US20250342698
2025-11-06
Physics
G06V20/44
The patent application details a system and method for creating structured reports from video footage using artificial intelligence. The system processes video inputs by extracting frames, identifying objects, and adjusting their importance based on contextual relevance. It employs a Long Short-Term Memory (LSTM) network to analyze temporal patterns and integrates spatial data from feature point identification and geomapping techniques. The system's event detection modules identify key actions, while scene understanding and semantic segmentation provide environmental context and pixel-level detail.
The process begins with frame extraction and pre-processing to enhance accuracy for downstream analyses. Techniques such as normalization, noise reduction, and frame stabilization are applied. Object detection is performed using AI models like YOLO or SSD to identify key objects within each frame. Object tracking algorithms like SORT or DEEP SORT maintain continuity across frames by assigning persistent IDs to objects, even when they move or are temporarily obscured.

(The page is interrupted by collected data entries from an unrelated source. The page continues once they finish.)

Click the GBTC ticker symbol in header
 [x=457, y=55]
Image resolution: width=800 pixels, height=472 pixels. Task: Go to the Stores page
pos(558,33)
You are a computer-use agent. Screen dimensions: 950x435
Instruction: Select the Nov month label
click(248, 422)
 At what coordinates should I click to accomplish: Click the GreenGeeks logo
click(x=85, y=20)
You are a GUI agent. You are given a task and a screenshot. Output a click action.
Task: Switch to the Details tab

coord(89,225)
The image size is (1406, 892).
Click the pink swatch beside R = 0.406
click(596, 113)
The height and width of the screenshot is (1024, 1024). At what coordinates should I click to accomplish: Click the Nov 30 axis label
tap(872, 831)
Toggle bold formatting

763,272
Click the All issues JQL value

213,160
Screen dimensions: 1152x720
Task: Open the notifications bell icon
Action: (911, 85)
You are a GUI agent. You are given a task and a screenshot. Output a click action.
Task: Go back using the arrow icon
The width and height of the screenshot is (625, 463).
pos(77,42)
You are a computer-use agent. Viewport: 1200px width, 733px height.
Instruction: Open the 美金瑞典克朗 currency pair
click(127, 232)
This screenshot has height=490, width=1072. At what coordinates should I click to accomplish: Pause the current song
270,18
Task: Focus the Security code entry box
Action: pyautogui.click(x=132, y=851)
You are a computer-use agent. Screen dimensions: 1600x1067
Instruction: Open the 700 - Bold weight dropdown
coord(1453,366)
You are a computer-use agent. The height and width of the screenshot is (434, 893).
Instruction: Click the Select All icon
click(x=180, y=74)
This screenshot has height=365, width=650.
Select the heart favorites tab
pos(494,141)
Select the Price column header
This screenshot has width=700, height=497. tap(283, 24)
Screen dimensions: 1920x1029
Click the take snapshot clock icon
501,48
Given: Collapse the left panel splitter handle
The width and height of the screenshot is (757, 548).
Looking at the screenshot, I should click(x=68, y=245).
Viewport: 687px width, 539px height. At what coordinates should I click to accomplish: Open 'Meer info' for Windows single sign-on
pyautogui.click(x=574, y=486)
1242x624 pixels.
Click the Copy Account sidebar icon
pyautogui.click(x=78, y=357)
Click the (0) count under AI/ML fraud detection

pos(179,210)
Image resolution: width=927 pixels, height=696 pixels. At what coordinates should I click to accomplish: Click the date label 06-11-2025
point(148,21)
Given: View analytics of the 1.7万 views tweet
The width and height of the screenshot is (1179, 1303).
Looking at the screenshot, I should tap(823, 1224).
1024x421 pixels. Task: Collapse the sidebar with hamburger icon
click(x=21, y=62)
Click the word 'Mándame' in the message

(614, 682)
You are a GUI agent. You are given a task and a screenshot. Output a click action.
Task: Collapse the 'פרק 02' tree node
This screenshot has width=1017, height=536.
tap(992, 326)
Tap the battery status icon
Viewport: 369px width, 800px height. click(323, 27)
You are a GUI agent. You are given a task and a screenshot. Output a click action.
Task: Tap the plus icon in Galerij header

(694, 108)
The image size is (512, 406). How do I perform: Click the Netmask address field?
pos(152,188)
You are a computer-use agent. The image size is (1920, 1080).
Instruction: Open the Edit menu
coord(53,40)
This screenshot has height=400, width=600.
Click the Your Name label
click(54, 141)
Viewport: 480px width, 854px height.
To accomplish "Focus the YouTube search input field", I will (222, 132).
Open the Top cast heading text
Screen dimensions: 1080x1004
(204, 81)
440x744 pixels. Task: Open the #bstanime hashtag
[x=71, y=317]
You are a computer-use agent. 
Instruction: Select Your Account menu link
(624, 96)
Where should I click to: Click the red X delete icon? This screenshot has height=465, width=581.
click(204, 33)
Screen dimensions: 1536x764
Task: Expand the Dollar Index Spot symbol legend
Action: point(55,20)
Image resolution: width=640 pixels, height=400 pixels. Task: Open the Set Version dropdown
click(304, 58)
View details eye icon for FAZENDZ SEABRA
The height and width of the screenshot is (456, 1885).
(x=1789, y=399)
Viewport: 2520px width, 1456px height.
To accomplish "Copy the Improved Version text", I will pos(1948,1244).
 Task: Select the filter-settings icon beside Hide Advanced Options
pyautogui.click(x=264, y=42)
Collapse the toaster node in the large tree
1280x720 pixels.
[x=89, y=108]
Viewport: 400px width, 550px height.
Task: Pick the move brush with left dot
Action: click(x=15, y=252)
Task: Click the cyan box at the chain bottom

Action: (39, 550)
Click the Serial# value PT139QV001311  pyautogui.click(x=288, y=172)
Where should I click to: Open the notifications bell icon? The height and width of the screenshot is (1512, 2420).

The system conducts object importance adjustment by aggregating metadata on object appearances and behaviors. A neural network adjusts the importance of objects based on their relevance to the context. The processed data feeds into an LSTM network that analyzes the temporal progression of events and interactions, integrating inputs from object tracking, feature point identification, geomapping, and Gaussian splatting. This enables tracking of subtle changes in behavior within a three-dimensional space.
Outputs from the LSTM, event detection, scene understanding, and semantic segmentation components feed into a large language model (LLM). This LLM generates a coherent natural language description of events in the video, capturing temporal progression and spatial relationships. Another LLM formats the narrative according to specific organizational templates, ensuring compliance with standards such as those required by police departments.
The system provides an interface for users to review and edit the generated report before submission. Once finalized, the report is submitted to the organization's database. The system evaluates AI components for effectiveness and alignment with organizational requirements, including behavioral analysis to identify teachable moments for future training.